SHORT PROBLEM A »
Decide whether each statement below agrees with the corporate reporting article. Answer yes or no for each, and quote the exact words from the article that decide it.
(i) Comments on the FRC piece are due by February 5, 2021.
(ii) The FRC proposes one definition of materiality for all reports.
(iii) The Financial Reporting Council is a UK body.

EXTRACT »
◇ ◇ ◇
A Vision for the Future of Corporate Reporting (Part 3): Decision Making and Materiality

on 03 November 2020

The UK’s Financial Reporting Council (FRC) has published a thought-leadership piece, A Matter of Principles: The Future of Corporate Reporting.[1] Does it portray the future of corporate reporting as you see it? Comments are due by February 5, 2021.

I have been trying to stir up the community to talk about materiality, primarily related to XBRL/Inline XBRL, but also related to other non-financial areas, such as Sustainability.

The executive summary for the FRC paper summarizes the discussion on materiality in this way:

“Materiality is essentially a filter for determining what information is included in a particular report. The general principle for materiality that we propose in the model is that materiality will be judged by reference to the communication objective of the specific report. We do not believe that a single definition of materiality is appropriate for all reports.”
◇ ◇ ◇
DATA ROWS »
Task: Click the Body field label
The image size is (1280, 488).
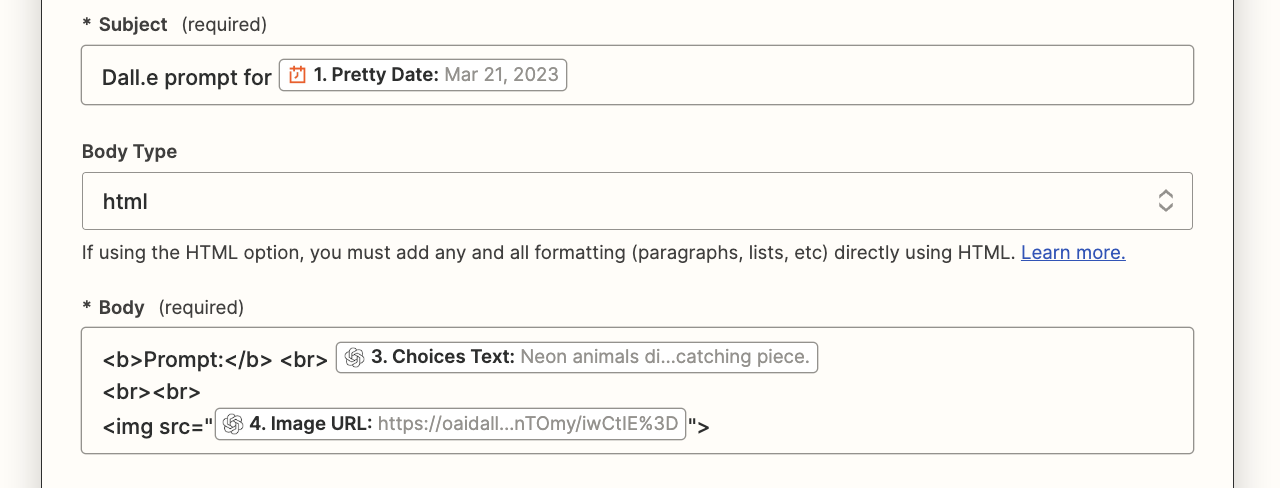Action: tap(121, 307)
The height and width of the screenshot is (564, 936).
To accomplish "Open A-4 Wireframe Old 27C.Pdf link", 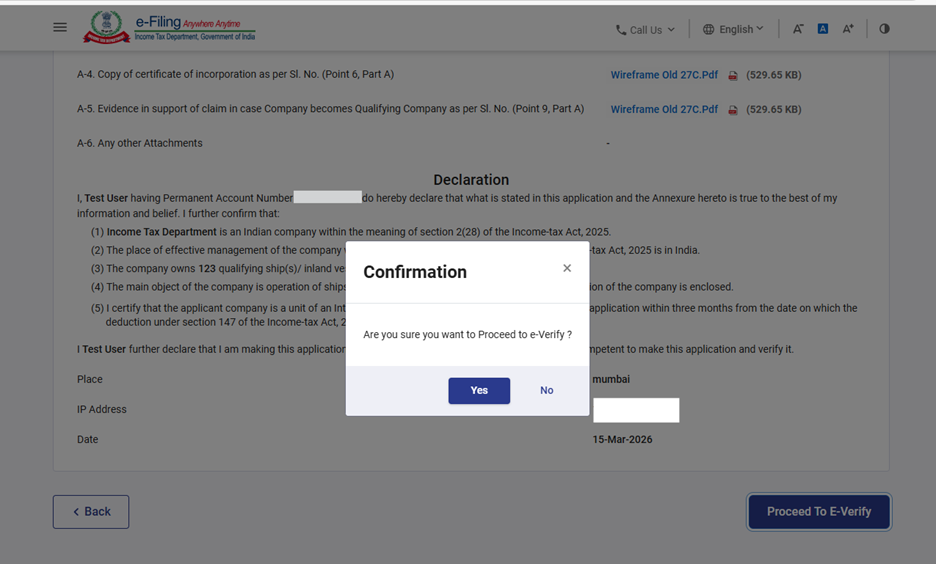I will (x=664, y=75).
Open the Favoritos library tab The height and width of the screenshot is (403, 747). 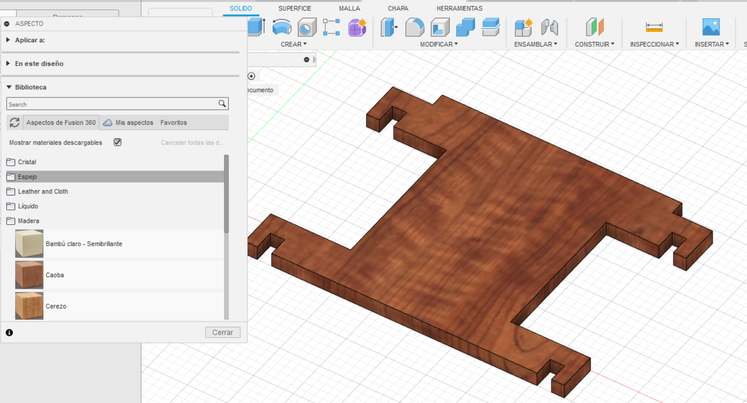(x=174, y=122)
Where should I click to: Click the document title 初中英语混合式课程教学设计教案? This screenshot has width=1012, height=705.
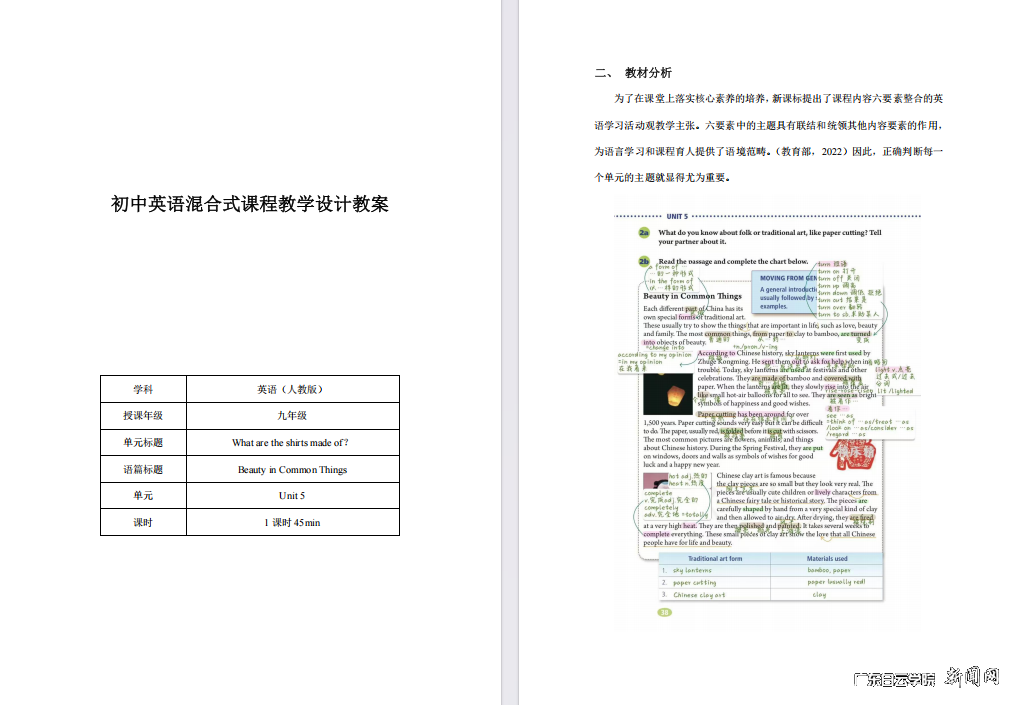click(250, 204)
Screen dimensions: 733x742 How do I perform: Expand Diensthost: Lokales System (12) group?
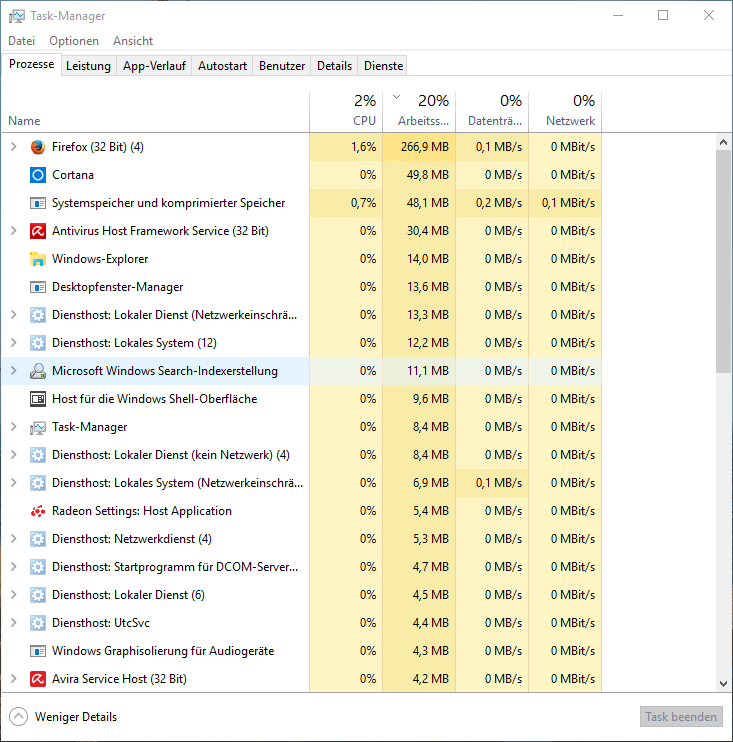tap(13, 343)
◇ ◇ ◇
SHORT PROBLEM B » Reproduce the entries above, starting at the line that contains "Where should I" and running through the end of the entries, with both ends included. Leave out the pictures.

EXPECTED ANSWER A »
(i) Yes: "Comments are due by February 5, 2021."
(ii) No: "We do not believe that a single definition of materiality is appropriate for all reports."
(iii) Yes: "The UK’s Financial Reporting Council (FRC)"

EXPECTED ANSWER B »
Where should I click to: Click the document title 初中英语混合式课程教学设计教案? This screenshot has width=1012, height=705.
click(250, 204)
Screen dimensions: 733x742 How do I perform: Expand Diensthost: Lokales System (12) group?
tap(13, 343)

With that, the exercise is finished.